Lydia Devine’s life was never as bleak, but all the same, she bore the scars of her harsh Protestant upbringing, where even music was frowned upon, where she felt too many times like an outsider. In her forties she still lived at home, caring for her demanding, never-satisfied-with-anything elderly mother. Lydia wanted to live a little–but simply didn’t know how.

Alone, at loose ends, and desperately yearning for something more, both are convinced by dear friends to run an ad in the Lonely Hearts section of the Mid-Ulster Vindicator. And after a few letters back and forth, they meet.
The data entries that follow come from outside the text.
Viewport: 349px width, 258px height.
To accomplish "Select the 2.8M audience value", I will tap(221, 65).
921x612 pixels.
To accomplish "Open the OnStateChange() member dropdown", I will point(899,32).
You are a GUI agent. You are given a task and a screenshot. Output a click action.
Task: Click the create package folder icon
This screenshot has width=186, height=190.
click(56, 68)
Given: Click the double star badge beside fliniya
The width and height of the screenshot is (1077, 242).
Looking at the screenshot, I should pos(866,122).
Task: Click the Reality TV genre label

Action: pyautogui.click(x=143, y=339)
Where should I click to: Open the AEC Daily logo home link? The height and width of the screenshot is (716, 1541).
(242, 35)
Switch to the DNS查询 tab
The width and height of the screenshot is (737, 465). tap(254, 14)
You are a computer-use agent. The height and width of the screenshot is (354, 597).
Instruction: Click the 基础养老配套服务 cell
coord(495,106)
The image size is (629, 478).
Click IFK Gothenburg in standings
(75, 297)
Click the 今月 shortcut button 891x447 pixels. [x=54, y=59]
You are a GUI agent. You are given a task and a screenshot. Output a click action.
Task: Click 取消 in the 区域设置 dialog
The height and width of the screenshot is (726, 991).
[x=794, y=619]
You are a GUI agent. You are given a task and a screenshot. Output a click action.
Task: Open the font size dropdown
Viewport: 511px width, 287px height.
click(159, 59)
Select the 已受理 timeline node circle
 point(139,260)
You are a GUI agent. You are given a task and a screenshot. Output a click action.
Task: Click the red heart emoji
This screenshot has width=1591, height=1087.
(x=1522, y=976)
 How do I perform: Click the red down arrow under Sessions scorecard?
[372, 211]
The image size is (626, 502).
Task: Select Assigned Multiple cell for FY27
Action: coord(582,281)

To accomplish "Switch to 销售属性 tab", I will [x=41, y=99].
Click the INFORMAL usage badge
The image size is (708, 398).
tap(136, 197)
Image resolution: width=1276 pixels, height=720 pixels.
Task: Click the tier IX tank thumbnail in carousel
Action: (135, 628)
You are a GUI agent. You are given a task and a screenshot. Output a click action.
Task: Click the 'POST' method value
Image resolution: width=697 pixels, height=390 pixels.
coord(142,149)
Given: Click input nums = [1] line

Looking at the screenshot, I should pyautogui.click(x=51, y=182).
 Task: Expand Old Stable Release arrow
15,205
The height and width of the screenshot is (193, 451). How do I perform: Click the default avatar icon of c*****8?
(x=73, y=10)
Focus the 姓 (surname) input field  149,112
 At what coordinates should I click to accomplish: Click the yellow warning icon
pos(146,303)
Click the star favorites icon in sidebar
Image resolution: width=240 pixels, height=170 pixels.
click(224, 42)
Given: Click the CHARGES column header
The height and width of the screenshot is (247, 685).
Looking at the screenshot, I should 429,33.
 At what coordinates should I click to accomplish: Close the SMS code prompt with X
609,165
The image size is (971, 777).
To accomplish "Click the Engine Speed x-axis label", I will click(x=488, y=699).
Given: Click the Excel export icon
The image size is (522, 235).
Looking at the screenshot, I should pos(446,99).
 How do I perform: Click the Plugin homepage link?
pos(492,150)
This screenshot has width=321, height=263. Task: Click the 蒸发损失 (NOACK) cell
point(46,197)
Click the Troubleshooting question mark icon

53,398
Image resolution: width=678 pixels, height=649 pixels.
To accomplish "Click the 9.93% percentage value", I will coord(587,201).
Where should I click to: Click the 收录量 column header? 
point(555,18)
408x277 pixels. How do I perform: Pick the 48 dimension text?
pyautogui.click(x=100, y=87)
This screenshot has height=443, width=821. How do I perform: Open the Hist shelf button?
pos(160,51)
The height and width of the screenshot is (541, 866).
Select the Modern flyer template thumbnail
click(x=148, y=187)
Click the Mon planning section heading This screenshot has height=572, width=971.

Awkward at first, they settle into comfortable and companionable conversation which is interrupted abruptly by a hilarious scene with Jamie and his wayward new toupee in the Men’s.  Jamie’s friends Rose and Paddy watch the two from a distance (Jamie doesn’t drive and relies on their kindness to motor him distances farther than he can ride his bike) and Rose remarks, “God, they make a lovely couple, don’t they? … Y’know it’s as if they were made for one another, because the pair a them have the same noses on them. D’you see that Paddy?” I missed that one. Totally.

McKenna captured the gruff, rough edges of an Irish farmer just as flawlessly as she did the pinched, straight-laced spinster. The dialog was pitch-perfect, and even the minor characters were engaging. And the writer in me simply loved the author’s lists, which spoke volumes. Here’s the first one that describes Rose McFadden’s home:

Every chair and window and surface … expressed Rose’s devotion to creative crafts and a liking for thrift-store tat … Antimacassars and runners: laced, crocheted, appliquéd, embroidered, tatted, and frilled …  A papier-mâché rooster made over six Friday nights … whilst Paddy competed in the Duntybutt Championship Darts Tournament in Murphy’s pub. Items with shells and ideas from Portaluce beach: a wine-bottle lamp with a fringed shade; a postcard plate of a whale; a card table trimmed with cockles and scallops; a collage of a fish with milk-bottle-top gills, a Fanta cap eye and a seagull’s primary wing feather, stiffened with glue for a tail. 

After that beauty, I was always on alert, waiting for those lists and I was never disappointed. In fact, there is nothing disappointing at all in The Misremembered Man.